- Exercise directions
In the records below, find each line containing the word "sidebar" and copy it.

Provided information Start Marker

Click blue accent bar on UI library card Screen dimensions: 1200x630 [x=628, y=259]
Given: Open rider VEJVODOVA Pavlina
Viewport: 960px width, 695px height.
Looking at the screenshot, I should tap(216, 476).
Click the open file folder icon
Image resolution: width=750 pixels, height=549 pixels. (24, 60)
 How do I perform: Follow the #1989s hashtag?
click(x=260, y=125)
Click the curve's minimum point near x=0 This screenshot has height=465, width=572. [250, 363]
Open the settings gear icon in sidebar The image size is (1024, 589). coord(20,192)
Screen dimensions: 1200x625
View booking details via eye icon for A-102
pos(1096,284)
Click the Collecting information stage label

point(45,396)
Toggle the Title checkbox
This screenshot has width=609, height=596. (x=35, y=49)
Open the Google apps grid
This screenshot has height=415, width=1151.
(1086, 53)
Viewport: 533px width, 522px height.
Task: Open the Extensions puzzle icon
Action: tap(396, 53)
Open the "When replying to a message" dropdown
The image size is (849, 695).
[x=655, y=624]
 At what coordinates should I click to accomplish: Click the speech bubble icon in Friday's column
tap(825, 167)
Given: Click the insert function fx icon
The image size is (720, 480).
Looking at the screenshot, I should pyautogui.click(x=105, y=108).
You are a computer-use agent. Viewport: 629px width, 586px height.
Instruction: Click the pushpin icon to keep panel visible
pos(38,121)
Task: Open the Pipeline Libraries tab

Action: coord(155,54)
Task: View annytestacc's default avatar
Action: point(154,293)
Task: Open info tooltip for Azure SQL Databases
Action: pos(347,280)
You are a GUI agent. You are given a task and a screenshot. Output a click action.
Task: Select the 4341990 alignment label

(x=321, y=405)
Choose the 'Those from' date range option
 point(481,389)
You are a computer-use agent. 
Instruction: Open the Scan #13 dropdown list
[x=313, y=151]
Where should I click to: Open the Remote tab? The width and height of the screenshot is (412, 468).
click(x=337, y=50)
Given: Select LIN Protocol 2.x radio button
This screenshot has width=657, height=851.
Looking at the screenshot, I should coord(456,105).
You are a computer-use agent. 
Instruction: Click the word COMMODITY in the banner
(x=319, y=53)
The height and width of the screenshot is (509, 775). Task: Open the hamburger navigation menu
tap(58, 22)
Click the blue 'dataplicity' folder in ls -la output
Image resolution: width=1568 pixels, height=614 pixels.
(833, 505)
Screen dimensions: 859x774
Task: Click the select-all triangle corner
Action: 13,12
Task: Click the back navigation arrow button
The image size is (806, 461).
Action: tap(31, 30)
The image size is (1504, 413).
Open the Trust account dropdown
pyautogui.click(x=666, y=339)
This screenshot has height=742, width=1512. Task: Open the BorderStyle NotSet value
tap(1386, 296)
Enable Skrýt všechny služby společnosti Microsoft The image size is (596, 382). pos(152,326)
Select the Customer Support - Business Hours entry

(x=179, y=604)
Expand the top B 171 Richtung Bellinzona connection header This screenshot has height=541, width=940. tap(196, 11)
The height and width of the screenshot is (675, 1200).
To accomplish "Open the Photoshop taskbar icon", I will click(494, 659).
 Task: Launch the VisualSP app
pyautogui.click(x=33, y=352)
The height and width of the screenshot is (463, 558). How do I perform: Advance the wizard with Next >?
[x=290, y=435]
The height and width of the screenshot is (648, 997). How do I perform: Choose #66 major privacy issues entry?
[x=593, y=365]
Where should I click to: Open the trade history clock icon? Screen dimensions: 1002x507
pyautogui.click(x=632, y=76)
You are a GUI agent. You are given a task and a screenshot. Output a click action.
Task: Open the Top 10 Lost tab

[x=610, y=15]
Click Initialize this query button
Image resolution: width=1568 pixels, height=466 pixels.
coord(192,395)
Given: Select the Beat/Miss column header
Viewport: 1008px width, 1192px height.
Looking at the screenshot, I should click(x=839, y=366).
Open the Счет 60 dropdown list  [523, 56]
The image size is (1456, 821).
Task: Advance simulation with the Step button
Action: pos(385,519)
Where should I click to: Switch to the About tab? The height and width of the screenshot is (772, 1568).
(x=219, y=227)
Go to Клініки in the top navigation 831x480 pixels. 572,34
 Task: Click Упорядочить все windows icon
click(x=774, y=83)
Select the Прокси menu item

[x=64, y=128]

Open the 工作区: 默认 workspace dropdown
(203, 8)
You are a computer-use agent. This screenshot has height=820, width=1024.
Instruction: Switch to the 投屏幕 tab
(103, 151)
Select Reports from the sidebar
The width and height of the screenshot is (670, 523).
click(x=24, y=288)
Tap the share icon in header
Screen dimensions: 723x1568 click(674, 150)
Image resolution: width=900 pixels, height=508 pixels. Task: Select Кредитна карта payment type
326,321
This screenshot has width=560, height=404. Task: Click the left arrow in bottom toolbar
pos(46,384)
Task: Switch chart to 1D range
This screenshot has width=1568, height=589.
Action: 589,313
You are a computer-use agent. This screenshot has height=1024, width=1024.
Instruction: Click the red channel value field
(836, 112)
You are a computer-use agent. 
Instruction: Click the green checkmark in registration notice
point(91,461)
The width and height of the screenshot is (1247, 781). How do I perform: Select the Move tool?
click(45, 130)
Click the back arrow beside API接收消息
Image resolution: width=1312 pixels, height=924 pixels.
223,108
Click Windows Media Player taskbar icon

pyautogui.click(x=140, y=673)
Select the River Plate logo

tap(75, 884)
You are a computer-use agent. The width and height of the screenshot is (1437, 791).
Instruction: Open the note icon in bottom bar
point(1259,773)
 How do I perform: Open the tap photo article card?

Provided information End Marker

- Solved problem
Open the settings gear icon in sidebar The image size is (1024, 589). coord(20,192)
Select Reports from the sidebar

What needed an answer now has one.